Shuukin, le sage et courageux, devait l’admettre, du moins dans sa tête. Mais son cœur en pensait autrement. En tant que premier commandant de l’Empire du Grand Tigre, il avait envie de participer à la bataille décisive aux côtés de Fuuga.
À ce moment-là, Fuuga, qui les avait écoutés, intervint : « J’ai un jour décrit l’ancienne impératrice, Maria, comme un oiseau de feu. Elle attirait les gens à elle par son rayonnement, mais la lumière qu’elle émettait provenait de sa propre combustion, et elle finissait par s’éteindre… du moins, c’est ce que je pensais. »
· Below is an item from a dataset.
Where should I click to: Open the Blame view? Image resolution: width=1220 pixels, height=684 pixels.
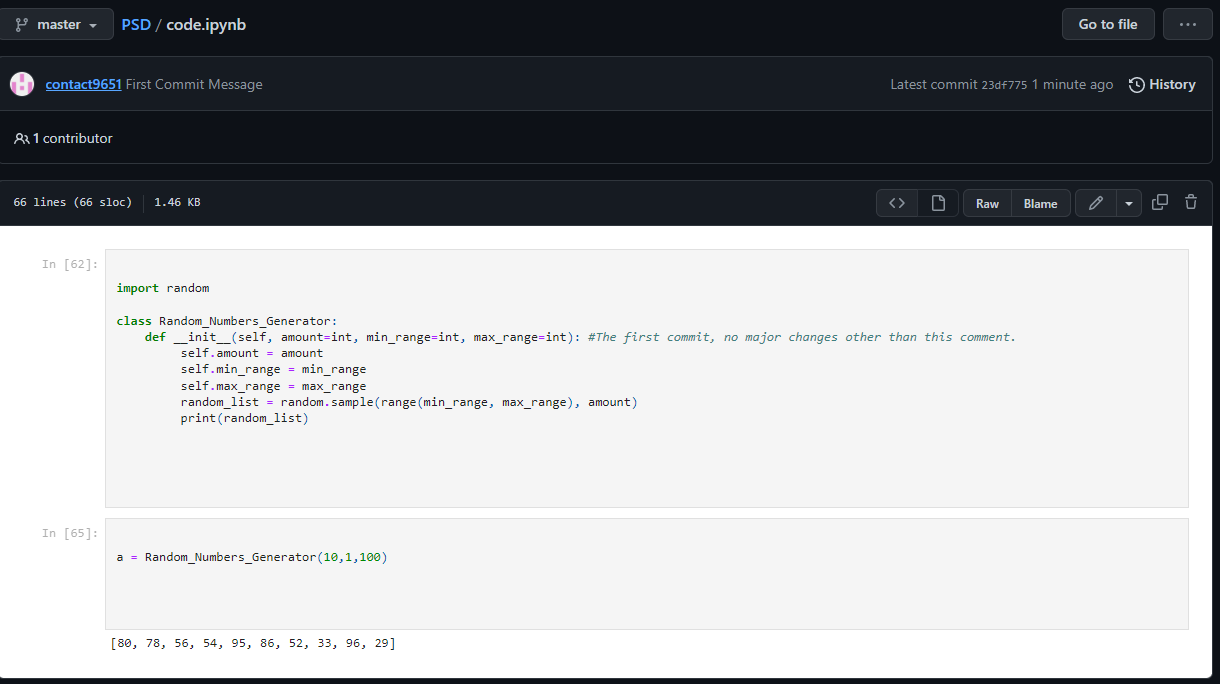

« Que voulez-vous dire, Seigneur Fuuga ? » demanda Shuukin.
« Un nouvel oiseau nommé Jeanne est né de ses cendres. Ce n’est encore qu’un oisillon pour l’instant, mais avec le temps, elle brillera du même éclat. Il semble que la Maison de l’Euphoria passe par des cycles de mort et de renaissance. Jeanne n’est pas quelqu’un que nous pouvons nous permettre de sous-estimer. Surtout pas avec le Premier ministre à la robe noire pour consort royal. »
Après avoir dit cela, Fuuga regarda Shuukin en face.
« Ce sont des adversaires contre lesquels nous pourrions avoir du mal à lutter, même avec moi aux commandes. Sur qui d’autre pourrais-je compter pour les affronter ? Fais-le pour moi, mon ami. »
« Fuuga, mon seigneur. Je comprends », dit Shuukin, qui ne pouvait pas refuser. Ni en tant que son plus proche allié, ni en tant qu’ami avec qui il a grandi dans les steppes.
Une fois cette discussion terminée, Hashim désigna l’État pontifical orthodoxe lunaire et regarda Anne, la sainte du Tigre.
« Madame Anne et les fidèles orthodoxes lunariens vont attaquer la région d’Amidonia depuis l’État pontifical orthodoxe. Veillez à ce qu’ils ne montrent aucune crainte, même si le “prince de sang-froid” fait une nouvelle apparition. »
« Il en sera comme le roi saint Fuuga le veut. »
Anne acquiesce sans difficulté. Lors de la précédente guerre contre l’Empire du Gran Chaos, l’État pontifical orthodoxe avait été pris de panique par l’apparition de Julius Lastania, le stratège de Souma, à la frontière, ce qui avait fait trébucher Fuuga. Cela s’était produit parce que les souvenirs de l’oppression qu’ils avaient subie sous le règne de Julius Amidonia étaient encore présents.
☆☆☆
Partie 2
On demandait à Anne de tenir fermement les rênes pour éviter que cet échec ne se reproduise. Si une sainte comme elle s’engageait sur le champ de bataille, leur peur de Julius se transformerait en haine et ils pourraient s’en prendre au royaume (comme l’Ikko Ikki durant la période Sengoku).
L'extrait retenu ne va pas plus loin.